Exercise prompt:
Output the data in full. Keep every word exact and exclude the pictures.
┌─ Data excerpts
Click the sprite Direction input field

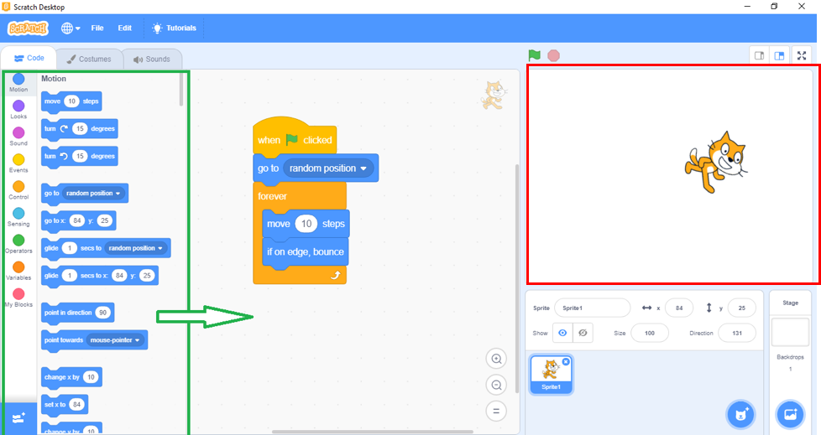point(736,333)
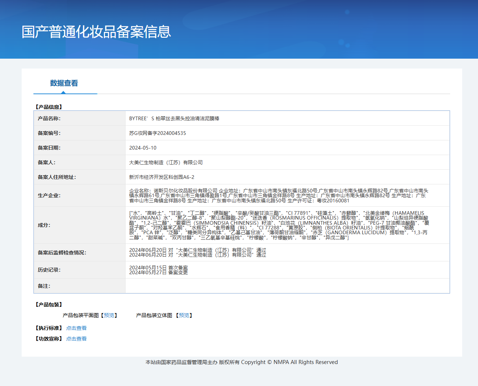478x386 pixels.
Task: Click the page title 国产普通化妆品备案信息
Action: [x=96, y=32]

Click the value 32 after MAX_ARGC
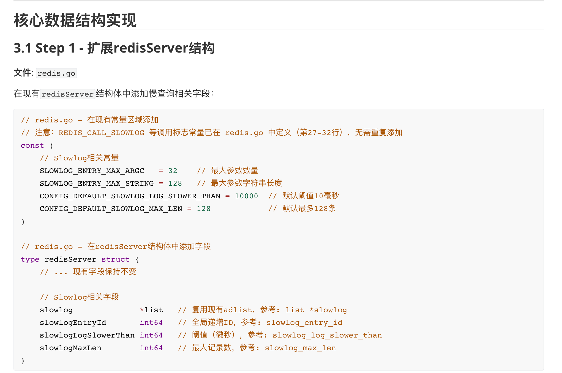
└─
Result below:
Click the sprite Direction input field

point(736,333)
478x386 pixels.
Task: Click the page title 国产普通化妆品备案信息
Action: [x=96, y=32]

Click the value 32 after MAX_ARGC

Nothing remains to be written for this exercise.